自費養成力士(じひようせいりきし)とは、日本相撲協会から養成費が支給されない大相撲力士のことを指す。制度としてはすでに廃止されている。養成費が支給されない以外は番付・取組編成上他の力士と同等に扱われる。
相撲部屋の師匠にとって協会から支給される養成費は部屋の運営上欠かすことのできないものであるが、当該力士の養成費用についてはすべて師匠の負担となる。そのため、当該力士が真に関取昇進が見込めるか、師匠にとって厳しい判断を迫る制度であった。
1956年(昭和31年)1月場所より開始された。新弟子検査において体格検査で不合格となった者に対して適用された。当該力士は不合格となっても前相撲を取ることができ、再検査を受けて合格するか、幕下に昇進するまで養成費の不支給は続いた。
この制度を利用して初土俵を踏み、のちに関取に昇進した力士としては、横綱・北の富士勝昭や前頭筆頭・浅瀬川健次がいる。

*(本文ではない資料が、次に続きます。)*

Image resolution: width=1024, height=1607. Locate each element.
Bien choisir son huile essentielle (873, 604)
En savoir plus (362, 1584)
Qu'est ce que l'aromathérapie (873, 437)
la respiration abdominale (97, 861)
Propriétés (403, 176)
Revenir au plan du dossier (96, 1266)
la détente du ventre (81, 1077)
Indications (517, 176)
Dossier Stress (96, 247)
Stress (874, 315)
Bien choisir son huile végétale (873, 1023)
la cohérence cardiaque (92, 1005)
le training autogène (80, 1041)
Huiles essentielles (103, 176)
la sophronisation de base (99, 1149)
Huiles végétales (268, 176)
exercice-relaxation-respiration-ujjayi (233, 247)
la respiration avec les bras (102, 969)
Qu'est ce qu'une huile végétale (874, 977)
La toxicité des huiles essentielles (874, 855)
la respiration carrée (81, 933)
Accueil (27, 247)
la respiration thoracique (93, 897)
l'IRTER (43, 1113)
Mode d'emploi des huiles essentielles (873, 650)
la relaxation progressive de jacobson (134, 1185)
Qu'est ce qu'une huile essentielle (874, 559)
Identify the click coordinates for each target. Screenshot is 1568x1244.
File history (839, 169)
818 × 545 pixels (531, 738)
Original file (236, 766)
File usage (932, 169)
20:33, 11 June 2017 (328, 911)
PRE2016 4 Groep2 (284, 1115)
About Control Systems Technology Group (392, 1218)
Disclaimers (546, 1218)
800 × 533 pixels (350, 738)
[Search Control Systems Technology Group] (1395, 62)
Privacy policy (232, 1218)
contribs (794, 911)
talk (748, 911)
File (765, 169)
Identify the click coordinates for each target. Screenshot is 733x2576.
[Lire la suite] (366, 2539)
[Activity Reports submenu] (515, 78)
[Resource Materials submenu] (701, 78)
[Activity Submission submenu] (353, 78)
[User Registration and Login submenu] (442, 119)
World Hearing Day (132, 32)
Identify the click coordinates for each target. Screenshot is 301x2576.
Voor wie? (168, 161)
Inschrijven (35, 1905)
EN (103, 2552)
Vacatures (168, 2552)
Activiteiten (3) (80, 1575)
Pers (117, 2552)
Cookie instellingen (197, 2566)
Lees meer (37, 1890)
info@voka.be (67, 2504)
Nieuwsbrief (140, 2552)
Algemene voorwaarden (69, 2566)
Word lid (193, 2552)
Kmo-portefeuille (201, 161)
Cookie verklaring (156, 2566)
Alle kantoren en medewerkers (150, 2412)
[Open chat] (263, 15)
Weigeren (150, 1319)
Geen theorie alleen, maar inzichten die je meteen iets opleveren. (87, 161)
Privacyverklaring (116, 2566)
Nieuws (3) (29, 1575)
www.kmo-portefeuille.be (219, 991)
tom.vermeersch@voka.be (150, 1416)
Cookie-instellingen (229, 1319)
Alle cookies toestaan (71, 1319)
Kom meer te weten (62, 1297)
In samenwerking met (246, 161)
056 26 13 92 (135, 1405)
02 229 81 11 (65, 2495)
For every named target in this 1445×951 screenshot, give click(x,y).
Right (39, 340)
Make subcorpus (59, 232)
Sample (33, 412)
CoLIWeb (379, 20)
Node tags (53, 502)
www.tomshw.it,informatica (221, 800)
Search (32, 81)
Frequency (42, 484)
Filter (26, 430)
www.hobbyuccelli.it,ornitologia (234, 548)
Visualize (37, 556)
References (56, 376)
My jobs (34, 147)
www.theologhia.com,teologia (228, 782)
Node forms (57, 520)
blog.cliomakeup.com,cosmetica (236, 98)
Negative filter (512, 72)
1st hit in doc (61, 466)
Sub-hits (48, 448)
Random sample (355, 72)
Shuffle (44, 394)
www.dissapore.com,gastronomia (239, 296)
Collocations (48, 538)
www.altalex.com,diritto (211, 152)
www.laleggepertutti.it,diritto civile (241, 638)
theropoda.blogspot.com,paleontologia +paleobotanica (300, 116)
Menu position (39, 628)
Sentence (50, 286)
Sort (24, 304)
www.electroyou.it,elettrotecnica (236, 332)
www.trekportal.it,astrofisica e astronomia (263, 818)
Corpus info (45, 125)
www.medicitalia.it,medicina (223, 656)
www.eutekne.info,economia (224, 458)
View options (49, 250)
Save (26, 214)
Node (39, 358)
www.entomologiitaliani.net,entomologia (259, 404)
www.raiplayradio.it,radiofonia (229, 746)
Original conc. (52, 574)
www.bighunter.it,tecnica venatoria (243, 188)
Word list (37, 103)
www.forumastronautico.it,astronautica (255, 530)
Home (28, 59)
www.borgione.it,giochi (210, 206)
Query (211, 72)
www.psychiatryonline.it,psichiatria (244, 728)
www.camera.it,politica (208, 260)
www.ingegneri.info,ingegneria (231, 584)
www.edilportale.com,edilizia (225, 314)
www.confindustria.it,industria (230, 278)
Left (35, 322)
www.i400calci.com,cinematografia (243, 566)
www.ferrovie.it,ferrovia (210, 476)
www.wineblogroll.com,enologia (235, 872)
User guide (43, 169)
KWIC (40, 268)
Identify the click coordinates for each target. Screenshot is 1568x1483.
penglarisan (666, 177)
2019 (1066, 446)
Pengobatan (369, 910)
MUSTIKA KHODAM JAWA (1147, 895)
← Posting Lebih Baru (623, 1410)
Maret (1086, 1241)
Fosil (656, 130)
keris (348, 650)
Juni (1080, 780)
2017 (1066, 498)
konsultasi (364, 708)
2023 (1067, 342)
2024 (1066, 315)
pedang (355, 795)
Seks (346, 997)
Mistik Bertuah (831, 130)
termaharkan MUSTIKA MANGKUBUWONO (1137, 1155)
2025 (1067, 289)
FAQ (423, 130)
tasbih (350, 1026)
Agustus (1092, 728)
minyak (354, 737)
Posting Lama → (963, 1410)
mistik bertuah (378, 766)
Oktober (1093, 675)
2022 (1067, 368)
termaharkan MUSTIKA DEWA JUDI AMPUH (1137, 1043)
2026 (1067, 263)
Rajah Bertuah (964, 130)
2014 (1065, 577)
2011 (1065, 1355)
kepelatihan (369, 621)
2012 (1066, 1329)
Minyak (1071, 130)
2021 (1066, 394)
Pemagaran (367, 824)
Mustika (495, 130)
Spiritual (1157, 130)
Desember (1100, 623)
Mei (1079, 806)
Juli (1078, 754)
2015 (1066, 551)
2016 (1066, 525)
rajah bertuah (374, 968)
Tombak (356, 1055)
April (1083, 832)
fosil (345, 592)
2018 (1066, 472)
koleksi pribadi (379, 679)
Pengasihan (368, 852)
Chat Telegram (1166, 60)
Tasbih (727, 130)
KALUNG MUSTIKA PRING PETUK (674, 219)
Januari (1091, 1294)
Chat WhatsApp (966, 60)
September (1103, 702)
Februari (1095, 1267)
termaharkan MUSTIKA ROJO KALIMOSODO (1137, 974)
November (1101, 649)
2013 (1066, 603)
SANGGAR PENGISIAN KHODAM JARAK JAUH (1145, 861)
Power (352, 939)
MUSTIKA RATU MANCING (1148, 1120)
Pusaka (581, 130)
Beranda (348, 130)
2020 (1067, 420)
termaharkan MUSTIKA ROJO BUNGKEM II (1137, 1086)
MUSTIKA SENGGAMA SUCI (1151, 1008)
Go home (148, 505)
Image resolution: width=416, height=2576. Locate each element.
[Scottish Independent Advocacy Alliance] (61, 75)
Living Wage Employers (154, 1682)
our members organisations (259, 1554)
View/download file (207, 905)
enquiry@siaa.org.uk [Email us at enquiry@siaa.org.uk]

翌1957年(昭和32年)に下記の人員削減に置き換わる形で廃止された。これ以降、新弟子検査の不合格者が前相撲に進む制度は設けられていない。
1957年5月場所より開始された。初土俵から5年(当時は年4場所のため通算20場所)を経過しても幕下に昇進できない力士に対して適用された。関取昇進の見込みがない力士に対する事実上の引退勧告であるが、大器晩成ということもありうるため[注釈 1]、当該力士及び師匠の双方が希望すれば現役を続行することは可能である。なお初土俵からの場所数は初の九州場所が開催された1957年11月場所から通算25場所となり、年6場所制が施行された1958年(昭和33年)1月場所からは通算30場所とされた。協会は「人員削減」の語を用いたが、報道等では「足切り」の語が用いられた[1][2]。後年では「定年制度」と表現される[3]。
制度導入の背景として、1957年3月2日の衆議院予算委員会において日本社会党衆議院議員の辻原弘市が「協会は公益法人でありながら興行的だ」と指摘した[4]ことによる。4月3日の衆議院文教委員会[5]における武蔵川(元幕内出羽ノ花)らの答弁を基に、協会は急速な改革を迫られることとなった。この直後に協会理事長に就任した時津風(元横綱・双葉山)は、改革の一つとして、「冗員の整理」を掲げた。制度導入の1957年5月場所では大量の廃業者が出た。
1967年(昭和42年)3月場所限りで廃止された。これ以降、成績不振を理由として協会から取的力士に対し引退を促す制度は設けられていない。翌5月場所には幕内6人、十両10人を減らす番付削減が行われている。
かつては殆どが20代以下であった力士養成員が令和期になると30代以上の力士養成員も多くなり、この人員削減を復活させると幕下以下の番付が崩壊してしまう恐れがある[6][注釈 2]。